* _Task set_:
1. In the smog enforcement article, write out everything from "In recent weeks, central" down to "report lower readings.", substituting "foam" for "cotton".
2. Return everything in the records from the line containing "Open the Contact" down to the line containing "tap(293, 486)", with both of those lines included, and reproduce it exactly.

━━━ Supplied text

China has stepped up its battle against urban smog after finding that the vast majority of inspected businesses have been violating air quality rules.
In recent weeks, central government and municipal authorities have announced tougher crackdowns on polluting companies, new emission reduction measures and stiffer penalties for falsifying environmental reports.
In what may be a landmark for enforcement, a court in China's northwestern Shaanxi province handed down prison sentences of more than one year to seven individuals in a notorious case of data fraud in 2016.
According to local reports at the time, environmental officials in the Chang'an district of the capital Xi'an gained access to an air quality monitoring station with a duplicate key and stuffed the equipment with cotton to report lower readings.
The two district heads of the local environmental bureaus who ordered the tampering were sentenced to terms of up to one year and seven months, the official Xinhua news agency said on June 16.
Two days later, an unnamed Ministry of Environmental Protection (MEP) official told Xinhua that the agency will "establish a system to prevent and punish environmental data fraud," including administrative penalties and investigation by prosecutors, "if necessary."
The threat of direct administrative punishment from the central government's MEP could mark an escalation of enforcement after years of turning violators over to local authorities who may let polluters off the hook.
A June 16 report by the official English-language China Daily suggested that penalties against chronic offenders still depend on local enforcement.
Such was the case with Shandong Wanli Clothing Co. in coastal Shandong province, which restarted production repeatedly after orders to shut down, the paper said.
"The ministry required all city and county governments to hand down strict punishments to small polluters to control air pollution," said China Daily without commenting on what the MEP would do if local governments did not comply.
Widespread noncompliance
The new push follows findings by MEP inspection teams of widespread noncompliance in 28 cities of the Beijing-Hebei-Tianjin region over a two-month period.
Inspectors reported violations at 13,785 companies, or more than 70 percent of those examined, the official Xinhua news agency reported on June 11.

━━━━━━
━━━ Exercise input

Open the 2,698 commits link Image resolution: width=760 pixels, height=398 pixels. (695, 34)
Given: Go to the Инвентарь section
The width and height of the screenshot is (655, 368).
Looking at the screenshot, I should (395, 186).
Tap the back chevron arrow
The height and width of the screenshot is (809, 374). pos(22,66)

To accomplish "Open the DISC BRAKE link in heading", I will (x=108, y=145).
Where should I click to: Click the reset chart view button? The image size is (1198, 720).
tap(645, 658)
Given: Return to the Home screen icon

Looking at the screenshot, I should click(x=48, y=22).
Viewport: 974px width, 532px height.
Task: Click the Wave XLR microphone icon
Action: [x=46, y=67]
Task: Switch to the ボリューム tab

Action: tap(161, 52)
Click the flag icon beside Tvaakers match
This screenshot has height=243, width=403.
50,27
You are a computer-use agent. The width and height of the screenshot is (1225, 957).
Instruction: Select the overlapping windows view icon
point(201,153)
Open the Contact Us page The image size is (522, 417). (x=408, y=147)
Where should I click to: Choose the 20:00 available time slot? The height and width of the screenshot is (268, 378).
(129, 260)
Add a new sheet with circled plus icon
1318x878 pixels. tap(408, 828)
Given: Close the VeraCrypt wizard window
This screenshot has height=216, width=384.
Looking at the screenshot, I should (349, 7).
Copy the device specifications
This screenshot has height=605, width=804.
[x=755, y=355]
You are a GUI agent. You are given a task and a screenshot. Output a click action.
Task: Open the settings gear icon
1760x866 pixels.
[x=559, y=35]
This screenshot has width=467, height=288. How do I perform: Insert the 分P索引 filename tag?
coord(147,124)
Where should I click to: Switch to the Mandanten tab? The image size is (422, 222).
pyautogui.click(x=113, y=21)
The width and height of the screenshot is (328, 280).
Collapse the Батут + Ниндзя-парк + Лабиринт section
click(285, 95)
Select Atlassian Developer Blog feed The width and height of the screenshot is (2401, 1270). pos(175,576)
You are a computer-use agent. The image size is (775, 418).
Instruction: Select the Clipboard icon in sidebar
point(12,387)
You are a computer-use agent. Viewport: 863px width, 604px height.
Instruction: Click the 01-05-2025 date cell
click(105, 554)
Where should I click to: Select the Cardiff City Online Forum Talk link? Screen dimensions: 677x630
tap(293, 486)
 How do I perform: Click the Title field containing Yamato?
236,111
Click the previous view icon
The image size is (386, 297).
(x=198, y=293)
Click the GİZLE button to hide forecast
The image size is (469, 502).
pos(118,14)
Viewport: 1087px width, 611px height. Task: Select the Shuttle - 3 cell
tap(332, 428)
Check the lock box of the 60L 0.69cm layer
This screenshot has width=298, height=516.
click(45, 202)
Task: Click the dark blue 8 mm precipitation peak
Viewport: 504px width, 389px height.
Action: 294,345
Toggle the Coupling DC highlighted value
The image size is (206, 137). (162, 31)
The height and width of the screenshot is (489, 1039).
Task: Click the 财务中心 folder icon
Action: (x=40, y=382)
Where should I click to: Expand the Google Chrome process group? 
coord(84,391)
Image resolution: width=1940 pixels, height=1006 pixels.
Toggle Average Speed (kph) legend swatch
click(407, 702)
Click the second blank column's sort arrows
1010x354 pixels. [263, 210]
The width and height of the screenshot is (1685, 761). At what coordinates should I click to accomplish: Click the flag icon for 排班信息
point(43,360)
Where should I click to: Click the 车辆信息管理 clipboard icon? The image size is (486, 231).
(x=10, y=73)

━━━━━━

* _Task results_:
1.
In recent weeks, central government and municipal authorities have announced tougher crackdowns on polluting companies, new emission reduction measures and stiffer penalties for falsifying environmental reports.
In what may be a landmark for enforcement, a court in China's northwestern Shaanxi province handed down prison sentences of more than one year to seven individuals in a notorious case of data fraud in 2016.
According to local reports at the time, environmental officials in the Chang'an district of the capital Xi'an gained access to an air quality monitoring station with a duplicate key and stuffed the equipment with foam to report lower readings.

2.
Open the Contact Us page The image size is (522, 417). (x=408, y=147)
Where should I click to: Choose the 20:00 available time slot? The height and width of the screenshot is (268, 378).
(129, 260)
Add a new sheet with circled plus icon
1318x878 pixels. tap(408, 828)
Given: Close the VeraCrypt wizard window
This screenshot has height=216, width=384.
Looking at the screenshot, I should (349, 7).
Copy the device specifications
This screenshot has height=605, width=804.
[x=755, y=355]
You are a GUI agent. You are given a task and a screenshot. Output a click action.
Task: Open the settings gear icon
1760x866 pixels.
[x=559, y=35]
This screenshot has width=467, height=288. How do I perform: Insert the 分P索引 filename tag?
coord(147,124)
Where should I click to: Switch to the Mandanten tab? The image size is (422, 222).
pyautogui.click(x=113, y=21)
The width and height of the screenshot is (328, 280).
Collapse the Батут + Ниндзя-парк + Лабиринт section
click(285, 95)
Select Atlassian Developer Blog feed The width and height of the screenshot is (2401, 1270). pos(175,576)
You are a computer-use agent. The image size is (775, 418).
Instruction: Select the Clipboard icon in sidebar
point(12,387)
You are a computer-use agent. Viewport: 863px width, 604px height.
Instruction: Click the 01-05-2025 date cell
click(105, 554)
Where should I click to: Select the Cardiff City Online Forum Talk link? Screen dimensions: 677x630
tap(293, 486)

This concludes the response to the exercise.